QM/MM point charges:

# New API: per-job point charge paths
es = Electrostatics(molden_paths, xyz_paths,
                     ptchg_paths=['/path/to/ptchg1.txt', '/path/to/ptchg2.txt'],
                     includePtChgs=True)

Computation options:

# Force recalculation (ignore cached charges)
es = Electrostatics(molden_paths, xyz_paths, rerun=True)

# Skip missing files in batch processing
es = Electrostatics(molden_paths, xyz_paths, skip_missing_files=True)

# Increase basis function limit for very large systems
es = Electrostatics(molden_paths, xyz_paths, maxIHirshBasis=20000)

Visualization:

# Enable PDB output for E-fields and charges
es = Electrostatics(molden_paths, xyz_paths,
                     visualize_ef=True, visualize_charges=True)

For the complete list of all kwargs and their defaults, see the API Reference.

Computing Partial Charges

Compute partial charges for all atoms using specified charge partitioning scheme(s). Charges can optionally be written to PDB files for visualization.

Python API

from pyef.analysis import Electrostatics

molden_paths = ['/path/to/structure.molden']
xyz_paths = ['/path/to/structure.xyz']

es = Electrostatics(molden_paths, xyz_paths)

# Get multiple charge types with PDB output for visualization
df = es.getCharges(
    charge_types=['RESP', 'Hirshfeld_I'],
    multiwfn_path='/path/to/multiwfn',
    output_filename='my_charges',
    write_pdb=True
)

Output: Returns a DataFrame with columns: Job, Charge_Type, Atom_Index, Element, x, y, z, Charge, Molden_Path, XYZ_Path.

PDB Visualization: When write_pdb=True, creates PDB files with charges in the B-factor column.
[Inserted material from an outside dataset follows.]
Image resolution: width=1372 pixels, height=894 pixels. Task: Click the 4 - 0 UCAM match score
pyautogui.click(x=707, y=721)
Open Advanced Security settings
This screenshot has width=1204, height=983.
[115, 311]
Visualize in PyMOL with:

spectrum b, blue_white_red, minimum=-1, maximum=1

Computing Electric Fields

Calculate electric fields at specific bonds.

Python API

from pyef.analysis import Electrostatics
import numpy as np

molden_paths = ['/path/to/structure1.molden', '/path/to/structure2.molden']
xyz_paths = ['/path/to/structure1.xyz', '/path/to/structure2.xyz']

# Create an electrostatics object
es = Electrostatics(molden_paths, xyz_paths, dielectric=1.0)

# Record the indices (0-indexed) for the bonds to project E-field across
# Here: one bond (0, 10) in structure 1 and two bonds (20, 21), (25, 26) in structure 2
ef_bond = [[(0, 10)], [(20, 21), (25, 26)]]

# Record indices of the substrate containing bonds of interest
sub_indices = [np.arange(0, 10), np.arange(10, 25)]

# Exclude substrates from E-field calc (only probe environment impact, not intramolecular)
es.setExcludeAtomFromCalc(sub_indices)

# Calculate E-field (charge_types can be a list or single value)
df = es.getEfield(
    charge_types='Hirshfeld_I',
    Efielddata_filename='output',
    multiwfn_path='/path/to/multiwfn',
    input_bond_indices=ef_bond
)

Key parameters:

  • charge_types: Charge scheme (‘Hirshfeld_I’, ‘CHELPG’, etc.) - can be string or list

  • input_bond_indices: List of (atom1, atom2) tuples defining bonds per structure

  • multipole_bool: Use multipole expansion (default: False)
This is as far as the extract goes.